[Start of MATERIAL FOR THE TASK]

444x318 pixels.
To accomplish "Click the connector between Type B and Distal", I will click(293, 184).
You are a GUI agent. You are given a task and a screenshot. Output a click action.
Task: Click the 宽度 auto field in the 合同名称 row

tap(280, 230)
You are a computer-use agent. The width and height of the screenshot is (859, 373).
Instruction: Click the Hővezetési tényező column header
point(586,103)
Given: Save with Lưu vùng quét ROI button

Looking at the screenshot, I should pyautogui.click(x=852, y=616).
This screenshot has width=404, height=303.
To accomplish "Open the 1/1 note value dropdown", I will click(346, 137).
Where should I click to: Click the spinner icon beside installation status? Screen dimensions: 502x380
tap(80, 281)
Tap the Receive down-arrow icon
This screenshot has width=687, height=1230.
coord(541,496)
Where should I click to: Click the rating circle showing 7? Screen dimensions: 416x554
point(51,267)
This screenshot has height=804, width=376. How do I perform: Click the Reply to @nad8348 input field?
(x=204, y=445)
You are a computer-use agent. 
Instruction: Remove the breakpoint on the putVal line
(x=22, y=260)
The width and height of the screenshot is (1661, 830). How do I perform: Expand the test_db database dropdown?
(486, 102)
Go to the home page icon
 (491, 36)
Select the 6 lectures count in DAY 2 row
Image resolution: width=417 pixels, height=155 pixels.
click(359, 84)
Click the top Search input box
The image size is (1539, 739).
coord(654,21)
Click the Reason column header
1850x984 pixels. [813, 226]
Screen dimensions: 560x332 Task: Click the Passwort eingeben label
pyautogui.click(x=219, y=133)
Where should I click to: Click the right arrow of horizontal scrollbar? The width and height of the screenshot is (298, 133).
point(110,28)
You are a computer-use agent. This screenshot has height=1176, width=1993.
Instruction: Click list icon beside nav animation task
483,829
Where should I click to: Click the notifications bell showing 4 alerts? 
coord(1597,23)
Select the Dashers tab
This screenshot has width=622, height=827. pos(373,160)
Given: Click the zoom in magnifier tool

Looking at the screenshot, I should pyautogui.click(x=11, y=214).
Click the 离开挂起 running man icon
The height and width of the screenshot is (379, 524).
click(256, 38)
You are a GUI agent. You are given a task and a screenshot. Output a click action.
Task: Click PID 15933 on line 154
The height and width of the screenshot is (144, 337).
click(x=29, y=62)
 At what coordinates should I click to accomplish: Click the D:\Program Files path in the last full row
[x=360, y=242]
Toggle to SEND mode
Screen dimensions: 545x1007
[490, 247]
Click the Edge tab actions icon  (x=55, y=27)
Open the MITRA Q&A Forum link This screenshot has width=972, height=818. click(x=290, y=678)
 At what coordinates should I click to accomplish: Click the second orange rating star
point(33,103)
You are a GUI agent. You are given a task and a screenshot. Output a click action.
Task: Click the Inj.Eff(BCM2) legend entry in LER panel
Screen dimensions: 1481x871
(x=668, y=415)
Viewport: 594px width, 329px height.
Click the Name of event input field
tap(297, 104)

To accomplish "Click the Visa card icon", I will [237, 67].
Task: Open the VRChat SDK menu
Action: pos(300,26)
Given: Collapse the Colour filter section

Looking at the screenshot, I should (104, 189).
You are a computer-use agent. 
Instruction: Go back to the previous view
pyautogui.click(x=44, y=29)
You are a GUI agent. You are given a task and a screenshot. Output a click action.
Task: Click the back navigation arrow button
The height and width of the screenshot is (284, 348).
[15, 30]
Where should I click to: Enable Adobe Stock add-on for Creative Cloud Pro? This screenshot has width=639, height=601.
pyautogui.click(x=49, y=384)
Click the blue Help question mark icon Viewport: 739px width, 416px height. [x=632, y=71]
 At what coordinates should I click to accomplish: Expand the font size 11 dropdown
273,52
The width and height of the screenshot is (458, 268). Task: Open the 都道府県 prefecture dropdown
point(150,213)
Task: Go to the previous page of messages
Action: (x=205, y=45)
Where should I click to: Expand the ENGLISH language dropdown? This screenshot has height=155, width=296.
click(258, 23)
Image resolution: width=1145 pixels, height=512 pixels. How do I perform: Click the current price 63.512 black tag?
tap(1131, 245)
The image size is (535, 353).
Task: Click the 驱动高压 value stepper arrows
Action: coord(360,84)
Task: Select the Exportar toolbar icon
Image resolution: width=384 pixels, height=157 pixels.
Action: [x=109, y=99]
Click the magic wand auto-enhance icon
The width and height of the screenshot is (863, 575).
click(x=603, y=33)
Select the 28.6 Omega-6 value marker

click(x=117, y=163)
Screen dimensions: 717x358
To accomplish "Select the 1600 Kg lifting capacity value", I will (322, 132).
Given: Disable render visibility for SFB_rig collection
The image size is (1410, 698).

[End of MATERIAL FOR THE TASK]

▶ DIRECTIONS FOR THIS TASK: Please write out the records again, starting at the line that contains "Where should I click to: Expand" and stopping after the last line of the records.

▶ THE RESULT:
Where should I click to: Expand the ENGLISH language dropdown? This screenshot has height=155, width=296.
click(258, 23)
Image resolution: width=1145 pixels, height=512 pixels. How do I perform: Click the current price 63.512 black tag?
tap(1131, 245)
The image size is (535, 353).
Task: Click the 驱动高压 value stepper arrows
Action: coord(360,84)
Task: Select the Exportar toolbar icon
Image resolution: width=384 pixels, height=157 pixels.
Action: [x=109, y=99]
Click the magic wand auto-enhance icon
The width and height of the screenshot is (863, 575).
click(x=603, y=33)
Select the 28.6 Omega-6 value marker

click(x=117, y=163)
Screen dimensions: 717x358
To accomplish "Select the 1600 Kg lifting capacity value", I will (322, 132).
Given: Disable render visibility for SFB_rig collection
The image size is (1410, 698).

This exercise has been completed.